[Record set start]

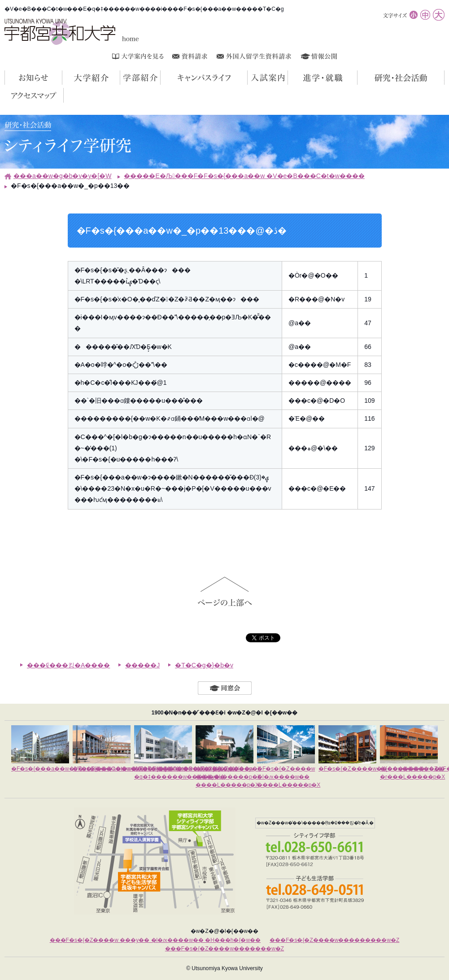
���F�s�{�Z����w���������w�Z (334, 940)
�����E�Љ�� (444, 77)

[Record set end]
[Record set start]

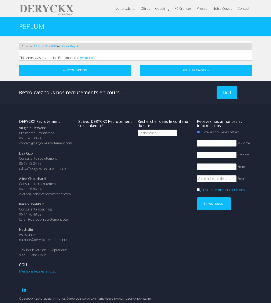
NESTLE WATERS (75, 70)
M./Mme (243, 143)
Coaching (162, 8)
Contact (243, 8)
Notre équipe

[Record set end]
[Record set start]

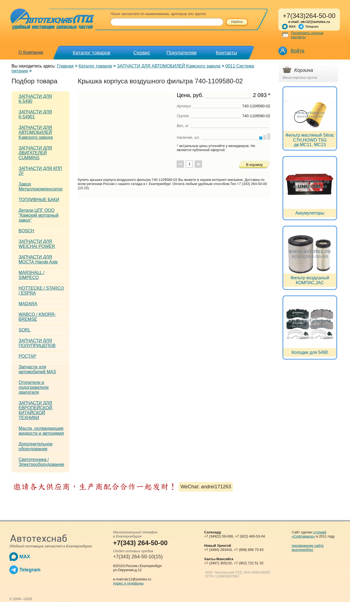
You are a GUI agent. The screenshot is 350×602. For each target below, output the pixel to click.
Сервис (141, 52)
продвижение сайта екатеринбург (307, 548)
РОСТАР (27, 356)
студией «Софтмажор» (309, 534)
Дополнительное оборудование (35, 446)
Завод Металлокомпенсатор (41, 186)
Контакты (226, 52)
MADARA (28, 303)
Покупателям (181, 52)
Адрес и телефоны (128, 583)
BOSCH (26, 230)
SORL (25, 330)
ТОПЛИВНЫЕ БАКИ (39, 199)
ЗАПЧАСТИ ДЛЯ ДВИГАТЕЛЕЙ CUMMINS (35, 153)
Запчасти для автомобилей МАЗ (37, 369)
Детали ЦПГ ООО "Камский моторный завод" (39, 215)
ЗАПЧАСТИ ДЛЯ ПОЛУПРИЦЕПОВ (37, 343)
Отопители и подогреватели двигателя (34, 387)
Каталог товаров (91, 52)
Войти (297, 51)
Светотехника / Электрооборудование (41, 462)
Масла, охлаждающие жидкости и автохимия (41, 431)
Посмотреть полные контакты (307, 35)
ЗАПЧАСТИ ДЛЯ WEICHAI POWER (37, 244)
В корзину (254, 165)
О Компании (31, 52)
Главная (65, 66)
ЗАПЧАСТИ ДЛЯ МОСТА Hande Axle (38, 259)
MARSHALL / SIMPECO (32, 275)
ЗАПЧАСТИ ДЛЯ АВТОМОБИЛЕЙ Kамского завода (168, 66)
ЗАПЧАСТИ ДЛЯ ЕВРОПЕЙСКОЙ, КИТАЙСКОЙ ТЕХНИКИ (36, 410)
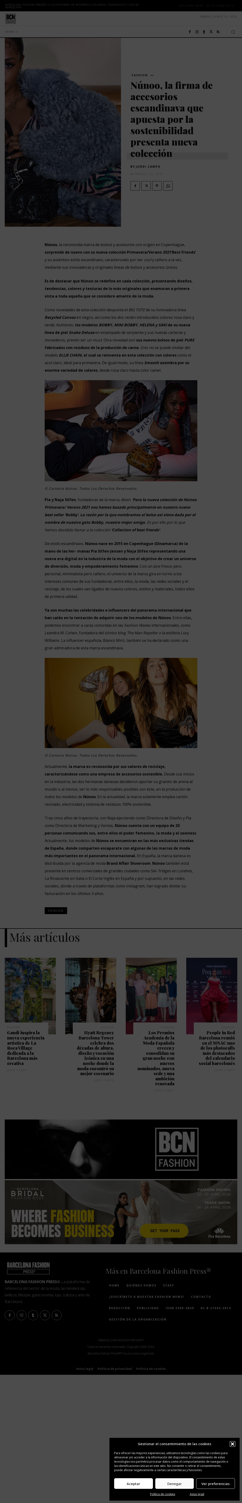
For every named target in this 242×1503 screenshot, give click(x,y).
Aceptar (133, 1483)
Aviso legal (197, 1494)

[Record set end]

Aim →
Print the records verbatim, from the line containing "РОСТАР (27, 356)" through the line containing "Светотехника / Электрооборудование (41, 462)", both lines included.

Answer to this exercise →
РОСТАР (27, 356)
студией «Софтмажор» (309, 534)
Дополнительное оборудование (35, 446)
Завод Металлокомпенсатор (41, 186)
Контакты (226, 52)
MADARA (28, 303)
Покупателям (181, 52)
Адрес и телефоны (128, 583)
BOSCH (26, 230)
SORL (25, 330)
ТОПЛИВНЫЕ БАКИ (39, 199)
ЗАПЧАСТИ ДЛЯ ДВИГАТЕЛЕЙ CUMMINS (35, 153)
Запчасти для автомобилей МАЗ (37, 369)
Детали ЦПГ ООО "Камский моторный завод" (39, 215)
ЗАПЧАСТИ ДЛЯ ПОЛУПРИЦЕПОВ (37, 343)
Отопители и подогреватели двигателя (34, 387)
Каталог товаров (91, 52)
Войти (297, 51)
Светотехника / Электрооборудование (41, 462)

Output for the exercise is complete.